* **What you should do**
Please list every Derby player named in the Derby County match commentary below.

Devil’s Advocate – Derby County (H) 22/11/14

Let me preface this blurt of thoughts about the Derby game with these two points:

  1. Derby are the best team in the Championship. About this there can be no real argument, given what I’ve seen of all the others so far this season.
  2. Given the boos at half time, and what I’ve seen on Twitter, you most likely aren’t going to agree with this, but I’ll try and back up what I’m saying, so read on if you want someone to argue with…

So then, this was a game played between two good, evenly-matched sides. It was a good game. It had goalmouth stuff, it had tactical intrigue and in the end it had a bit of needle.  We had chances, they had chances, both keepers played well, three very good goals were scored. I don’t really know what you’re moaning about.

That’s not true. I do know what you’re moaning about. Team selection. Let me tell you why you’re wrong. Not completely wrong, but not right at least.

Derby, as previously mentioned, are really good. They deserved to go up last year, and like Leicester before them have used a near miss as galvanisation to improve on their clearly high platform, which is something we failed to do massively post-Wembley. Not only are they a very well-organised bunch of lads – with a coach of high pedigree, if not popularity – but they also have a squad full of talented players both young and experienced. In Chris Martin, Johnny Russell, Jeff Hendrick and Richard Keogh they have a spine of players all the right side of 30 but with a lot of playing time under their belt. Supplement this with some nifty young players in Will Hughes and Jordan Ibe and you get the aforementioned ‘really good team’.

* **Given data**
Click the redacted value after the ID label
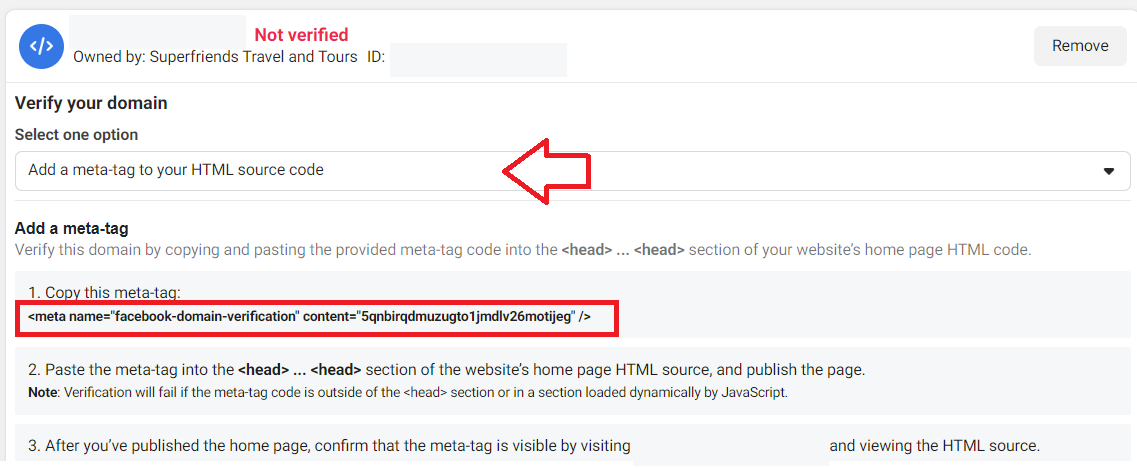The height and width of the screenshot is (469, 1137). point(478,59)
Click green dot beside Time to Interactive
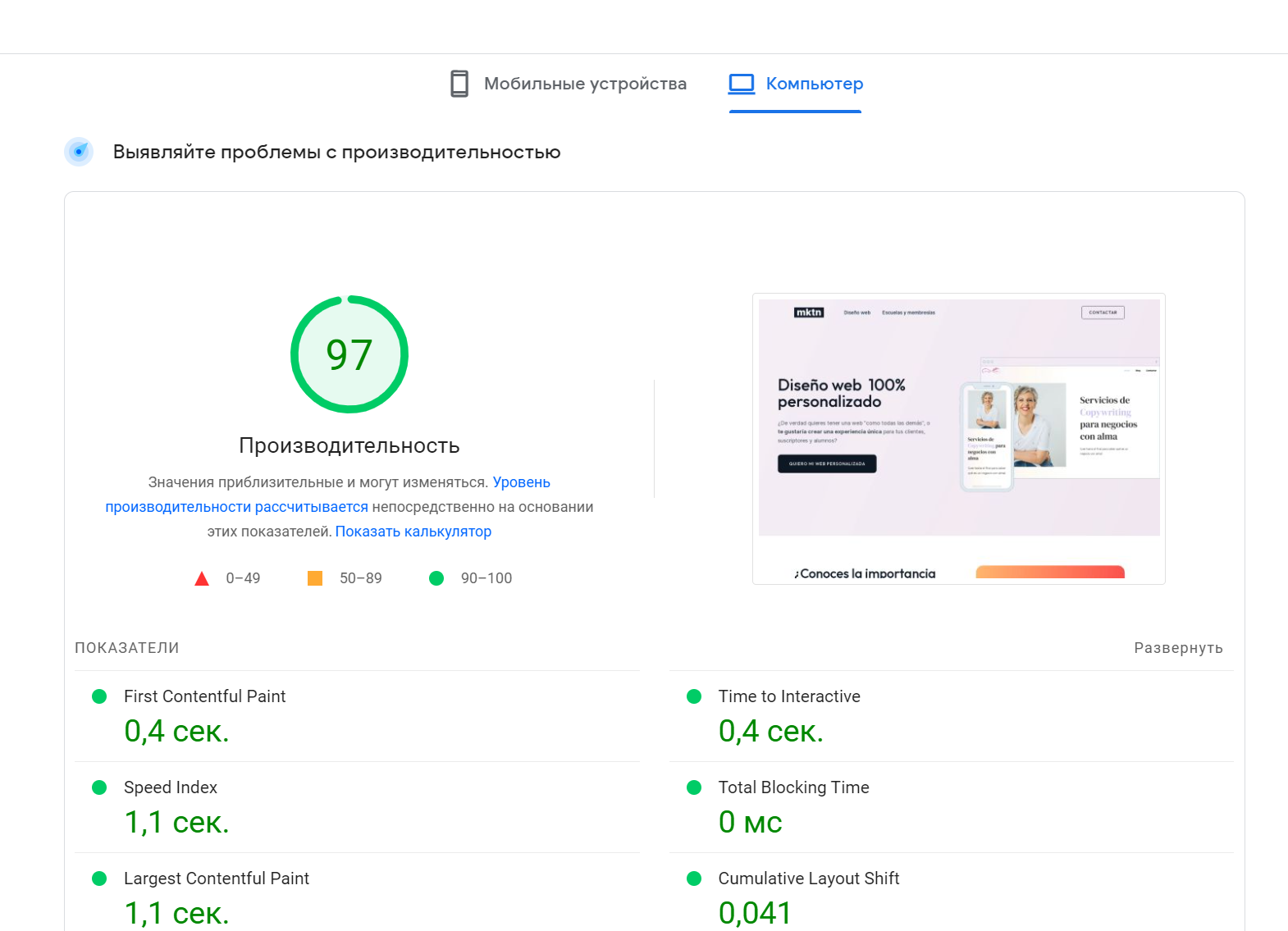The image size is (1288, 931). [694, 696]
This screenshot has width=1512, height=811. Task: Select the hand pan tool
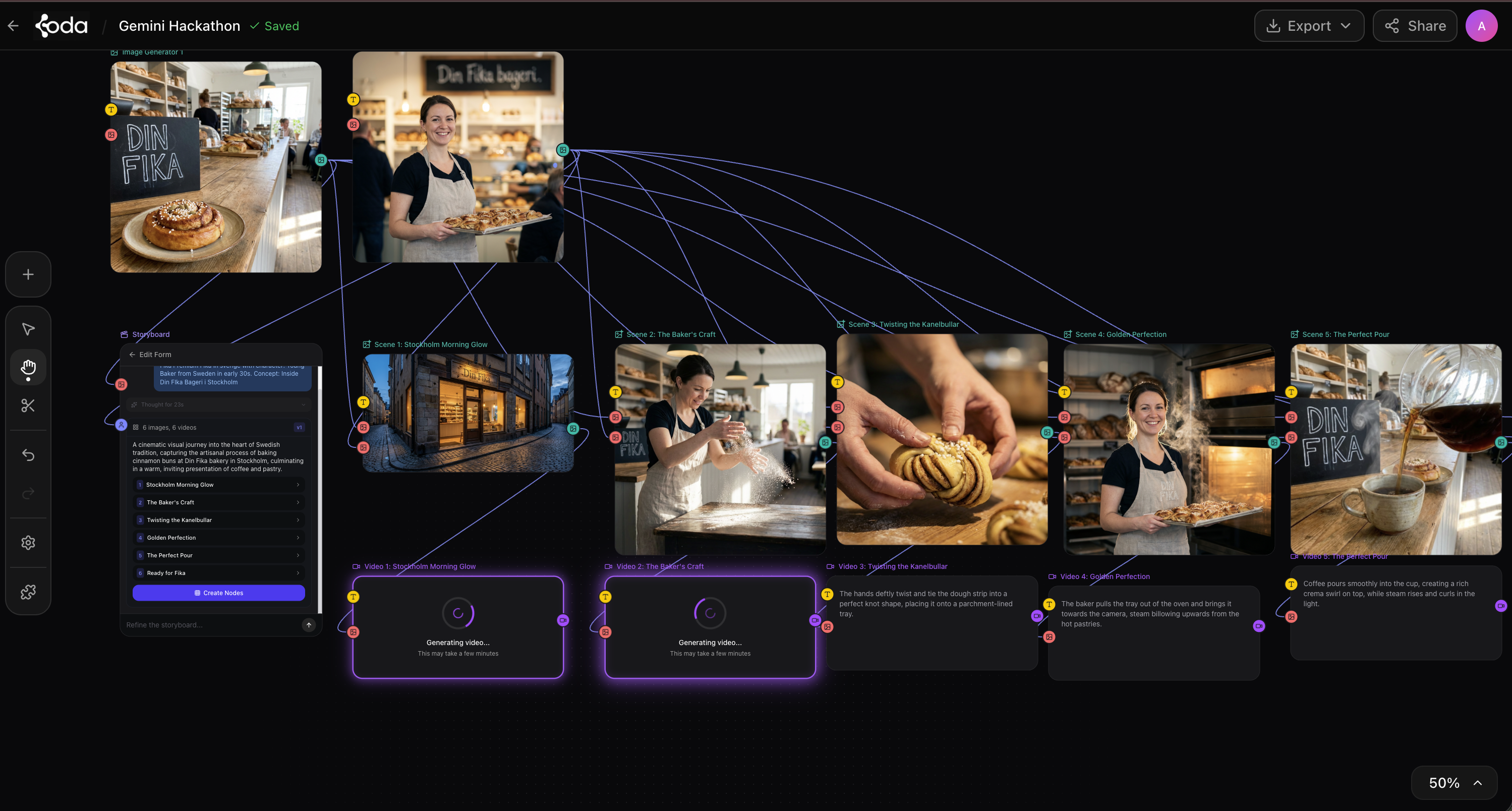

* **Task answer**
Chris Martin, Johnny Russell, Jeff Hendrick, Richard Keogh, Will Hughes, Jordan Ibe